Kshitij Anand of ET has written a report in which he has spoken to leading stock market experts and collated their opinion on the stocks that have a chance to become multi-bagger stocks.
(Image Credit: ET)
Mayur Uniquoters Ltd – 25% CAGR in profits over FY14-17E and beyond along with core ROE of 30%:
Over the years, Mayur has successfully created its moat within a competitive industry and is working towards widening it. Mayur is a professionally-run company investing in R&D with a focus on value added products, while the other 5-6 organized players have languished much like the unorganized sector, Motilal Oswal said in the report.
Over the last 4 years, Mayur has acquired clients such as Ford and Chrysler in the US and is currently in discussions with Mercedes, BMW, Toyota and GM. The top 6-7 auto OEMs in the US purchase synthetic leather worth INR5b each annually which translates into an addressable market of INR30b.
Given the robust revenue visibility with global OEM clients coming on board, improving realizations with rise in share of exports and visionary top management, Motilal Oswal believes that Mayur can sustain 25% CAGR in profits over FY14-17E and beyond along with core ROE of 30%.
They value the business at 25x FY17E EPS (PE/G of 1x) and recommend a BUY rating on the stock with a target price of INR600/share.
Suven Life Sciences – high-growth, high-margin business, superb balance sheet, huge monetisation opportunity:
Suven Life Sciences is an excellent high-growth, high-margin business which operates out of the new chemical entity-based, contract research-manufacturing space.
Typically, it is a pharma stock which enjoys very high margins. In addition, it has a huge monetisation opportunity for one of its molecule – SUVN-502. The molecule is in the advance stage.
Other than this, the company has no working capital issues; it has superb balance sheet, and good return ratios.
“We feel that this stock can probably be a dark horse going forward. We have a very conservative price target of around Rs 336 for Suven Life Sciences,” says Devang Mehta of Anand Rathi Financial Services.
Technocraft Industries Ltd – market dominance and attractive valuations:
Technocraft commands 36% market share of the Global (ex-China) steel drum closure industry having a size of INR 700 cr. With the largest player being Greif, having over 50% market share, the top two players together command over 86% of the global (ex-China) market share, thus making the industry a duopoly.
Given Technocraft’s superior industry positioning in drum closures, incremental growth being driven by the scaffolding division and increasing contribution from the IT division, we believe Technocraft is available at attractive valuations of 4.7x FY17E EPS, Motilal Oswal said in a report.
“Our SOTP-based price target for Technocraft is at INR 300 providing for an upside of 54% over the next one year,” added the report.
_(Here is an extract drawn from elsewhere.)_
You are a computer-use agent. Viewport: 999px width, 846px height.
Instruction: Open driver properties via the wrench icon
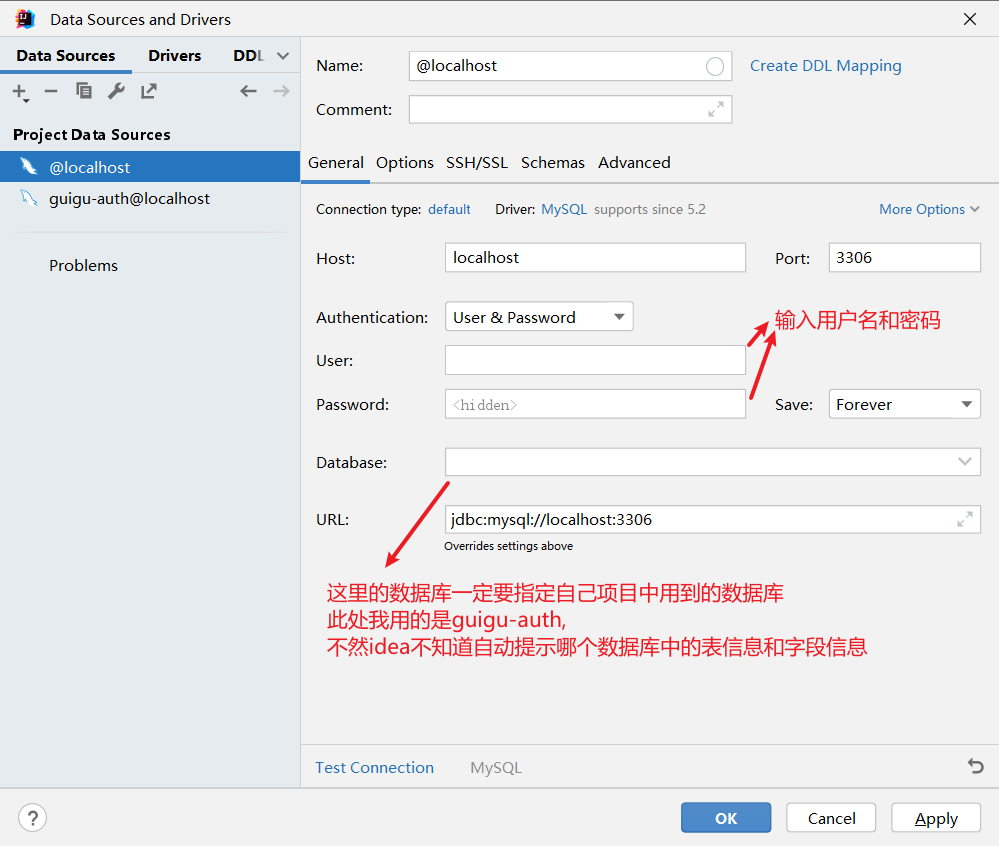pyautogui.click(x=116, y=91)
PTC India Financial Services – fantastic return ratios, hugely undervalued:
This stock, ‘PFS’, is one of the best among non-banking financial services (NBFC) names. The company saw healthy set of numbers last quarter, with disbursements rising to around 70 per cent. In addition, the renewable space in which the company is a master is growing at an excellent space.
The parent of this company, PTC, which is into short and long-term power trading, will ensure that its financing arm would tend to get a lot of new projects going forward. If the company’s NIMs were at around 6.2 per cent, it has capital adequacy ratio of 26 per cent. The return ratios are fantastic.
“We expect 21 per cent return on equity (ROEs) by FY2016-17, and we feel that the stock is currently hugely undervalued. At Rs 87 per share, which is our target price, the stock would be somewhere around 2.5 times its price to book value,” says Devang Mehta of Anand Rathi Financial Services.
Sun Pharma Advanced Research Ltd – highly risky and highly rewarding:
This is closest that you can get to a stock which is into something as risky and rewarding as oil exploration. The stock has already doubled investors’ wealth so far in the month of January alone.
Even if one out of something like 27 molecules make it commercial, they would actually get rewarded for all that efforts. The best part is that the promoter has been funding the business from its own wealth consistently, because it needs money, wages to be paid out etc.
“Also, there is nothing much in infrastructure, but if you see the facility, it is a very small facility which moved out of Baroda when the group split itself and came to Andheri and they still operate out of the same place,” says Prakash Diwan, Director, Altamount Capital Management.
“It was fascinating to see that there is nothing else except for just believing that they will get rewarded, and that started happening. This could continue to be a multibagger even many fold from here. So it is not like a limit,” he adds.